You can switch the resource on the other node:
crs_relocate apache -f -c breonldblc03
Attempting to stop `apache` on member `breonldblc04`
Stop of `apache` on member `breonldblc04` succeeded.
Attempting to stop `apache_ip` on member `breonldblc04`
Stop of `apache_ip` on member `breonldblc04` succeeded.
Attempting to start `apache_ip` on member `breonldblc03`
Start of `apache_ip` on member `breonldblc03` succeeded.
Attempting to start `apache` on member `breonldblc03`
Start of `apache` on member `breonldblc03` succeeded.
The –f is needed since there are dependencies (apache_ip) while the –c is optional since I have only two nodes.
Using the second node:
Now, since I have a spare node, I decided to use it to provide another service: a nfs.
After installing the nfs tools on both nodes I decided to use the virtual name breonldblv05 for my new resource.
Two solution are available:
– to register a single cumulative resource containing the command for the mount point and for the nfs daemon;
– or to create two different resources, the mount point and the nfs daemon, with the latter dependant by the former.
Since I have only a mount point I went for the first and simpler solution.
If you have more complex and flexible needs you can go for the second solution.
I perform the previous steps for the virtual IP:
crs_profile -create nfs_ip -t application -a \
/u01/app/oracle/product/10.2/crs_1/bin/usrvip -o \ oi=eth1,ov=,on=
crs_register nfs_ip
scp /u01/app/oracle/product/10.2/crs_1/crs/public/* oracle10g@breonldblc04.ras:/u01/app/oracle/product/10.2/crs_1/crs/public
As root:
/u01/app/oracle/product/10.2/crs_1/bin/crs_setperm nfs_ip -o root
/u01/app/oracle/product/10.2/crs_1/bin/crs_setperm nfs_ip -u user:oracle10g:r-x
As oracle:
crs_start nfs_ip
On the breonldblc04 you should have the nfs virtual IP address.
Now a little nfs daemon setup.
In the /etc/exports of both nodes place:
/pub            *(ro,insecure,all_squash,async)
It export your /pub mount point in read only mode permitting to all anonymous user to read the data inside (in asynchronous mode).
While in the /etc/fstab:
/dev/oradata8_r/nfslv /pub                 ext3       noauto,ro             1 2
This line help me with the cluster starting and stopping script; /pub is not mounted automatically at boot time.
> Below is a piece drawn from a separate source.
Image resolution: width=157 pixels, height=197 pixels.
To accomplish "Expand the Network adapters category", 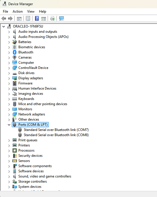I will click(x=9, y=115).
The /dev/oradata8_r/nfslv is the device to be mounted and should be shared between the two nodes.
You can even try a solution where the file system is local at the node and is kept synchronized by a home made solution. In this scenario you won’t have to mount and umount /pub during a failover.
Since the oracle clusterware needs a shared device I prefer a shared device for my nfs (in my solution I’m even using a LVM).
Before going on make sure you have a file system and a mount point as described in your fstab.
The command:
crs_profile -create pubnfs -t application -B /etc/init.d/nfsserver \
-d “Public NFS”  -r nfs_ip \
-a pubnfs.scr -p favored -h “breonldblc03 breonldblc04” \
-o ci=30,ft=3,fi=12,ra=5
will create the script and configuration file for pubfs resource.
In my example I decided to be lazy and used the nfs init script since it is already there, ready for me.
My modification to /u01/app/oracle/product/10.2/crs_1/crs/public/ pubnfs.scr:
START_APPCMD=”/bin/mount /pub”
START_APPCMD2=”/etc/init.d/nfsserver start”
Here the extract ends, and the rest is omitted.